[Problem details] Extract each of the rows below and reproduce every line verbatim.

[Information given]
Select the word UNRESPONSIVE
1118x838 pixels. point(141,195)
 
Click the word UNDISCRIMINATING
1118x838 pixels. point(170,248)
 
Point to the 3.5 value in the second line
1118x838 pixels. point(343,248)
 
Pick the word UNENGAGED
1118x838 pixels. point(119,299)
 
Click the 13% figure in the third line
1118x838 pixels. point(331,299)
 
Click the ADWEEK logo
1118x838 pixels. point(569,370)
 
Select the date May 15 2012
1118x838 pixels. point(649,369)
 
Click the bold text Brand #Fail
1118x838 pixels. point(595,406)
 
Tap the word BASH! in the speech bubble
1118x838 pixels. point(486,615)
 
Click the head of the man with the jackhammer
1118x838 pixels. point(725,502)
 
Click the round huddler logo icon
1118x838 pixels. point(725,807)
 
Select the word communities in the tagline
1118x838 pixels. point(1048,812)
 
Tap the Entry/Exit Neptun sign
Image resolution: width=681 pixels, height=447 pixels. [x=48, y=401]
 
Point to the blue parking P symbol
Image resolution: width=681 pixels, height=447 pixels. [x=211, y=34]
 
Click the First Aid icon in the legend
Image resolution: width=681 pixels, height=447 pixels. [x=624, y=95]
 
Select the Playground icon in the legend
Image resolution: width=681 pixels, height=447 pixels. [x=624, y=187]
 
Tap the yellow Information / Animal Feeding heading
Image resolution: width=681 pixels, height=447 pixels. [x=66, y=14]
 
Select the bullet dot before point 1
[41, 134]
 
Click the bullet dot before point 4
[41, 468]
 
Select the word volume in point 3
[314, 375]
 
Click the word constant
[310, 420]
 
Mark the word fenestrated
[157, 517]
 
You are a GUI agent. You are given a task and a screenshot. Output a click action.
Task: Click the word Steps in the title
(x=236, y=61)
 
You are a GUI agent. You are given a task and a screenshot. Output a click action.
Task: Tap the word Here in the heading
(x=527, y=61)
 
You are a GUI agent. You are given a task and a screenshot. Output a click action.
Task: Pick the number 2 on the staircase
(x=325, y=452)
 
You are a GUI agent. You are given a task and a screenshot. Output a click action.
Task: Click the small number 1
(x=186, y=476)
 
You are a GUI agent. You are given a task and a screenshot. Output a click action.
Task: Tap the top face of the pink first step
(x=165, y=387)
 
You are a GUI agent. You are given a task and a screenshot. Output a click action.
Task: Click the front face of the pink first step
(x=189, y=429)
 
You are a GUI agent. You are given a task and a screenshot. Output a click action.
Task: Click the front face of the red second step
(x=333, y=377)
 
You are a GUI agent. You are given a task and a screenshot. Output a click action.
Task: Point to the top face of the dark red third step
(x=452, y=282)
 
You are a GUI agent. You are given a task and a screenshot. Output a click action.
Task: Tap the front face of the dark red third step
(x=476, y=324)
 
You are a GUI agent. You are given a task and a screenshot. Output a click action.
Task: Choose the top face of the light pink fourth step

[Right answer]
Select the word UNRESPONSIVE
1118x838 pixels. point(141,195)
 
Click the word UNDISCRIMINATING
1118x838 pixels. point(170,248)
 
Point to the 3.5 value in the second line
1118x838 pixels. point(343,248)
 
Pick the word UNENGAGED
1118x838 pixels. point(119,299)
 
Click the 13% figure in the third line
1118x838 pixels. point(331,299)
 
Click the ADWEEK logo
1118x838 pixels. point(569,370)
 
Select the date May 15 2012
1118x838 pixels. point(649,369)
 
Click the bold text Brand #Fail
1118x838 pixels. point(595,406)
 
Tap the word BASH! in the speech bubble
1118x838 pixels. point(486,615)
 
Click the head of the man with the jackhammer
1118x838 pixels. point(725,502)
 
Click the round huddler logo icon
1118x838 pixels. point(725,807)
 
Select the word communities in the tagline
1118x838 pixels. point(1048,812)
 
Tap the Entry/Exit Neptun sign
Image resolution: width=681 pixels, height=447 pixels. [x=48, y=401]
 
Point to the blue parking P symbol
Image resolution: width=681 pixels, height=447 pixels. [x=211, y=34]
 
Click the First Aid icon in the legend
Image resolution: width=681 pixels, height=447 pixels. [x=624, y=95]
 
Select the Playground icon in the legend
Image resolution: width=681 pixels, height=447 pixels. [x=624, y=187]
 
Tap the yellow Information / Animal Feeding heading
Image resolution: width=681 pixels, height=447 pixels. [x=66, y=14]
 
Select the bullet dot before point 1
[41, 134]
 
Click the bullet dot before point 4
[41, 468]
 
Select the word volume in point 3
[314, 375]
 
Click the word constant
[310, 420]
 
Mark the word fenestrated
[157, 517]
 
You are a GUI agent. You are given a task and a screenshot. Output a click action.
Task: Click the word Steps in the title
(x=236, y=61)
 
You are a GUI agent. You are given a task and a screenshot. Output a click action.
Task: Tap the word Here in the heading
(x=527, y=61)
 
You are a GUI agent. You are given a task and a screenshot. Output a click action.
Task: Pick the number 2 on the staircase
(x=325, y=452)
 
You are a GUI agent. You are given a task and a screenshot. Output a click action.
Task: Click the small number 1
(x=186, y=476)
 
You are a GUI agent. You are given a task and a screenshot. Output a click action.
Task: Tap the top face of the pink first step
(x=165, y=387)
 
You are a GUI agent. You are given a task and a screenshot. Output a click action.
Task: Click the front face of the pink first step
(x=189, y=429)
 
You are a GUI agent. You are given a task and a screenshot. Output a click action.
Task: Click the front face of the red second step
(x=333, y=377)
 
You are a GUI agent. You are given a task and a screenshot. Output a click action.
Task: Point to the top face of the dark red third step
(x=452, y=282)
 
You are a GUI agent. You are given a task and a screenshot. Output a click action.
Task: Tap the front face of the dark red third step
(x=476, y=324)
 
You are a GUI agent. You are given a task and a screenshot. Output a click action.
Task: Choose the top face of the light pink fourth step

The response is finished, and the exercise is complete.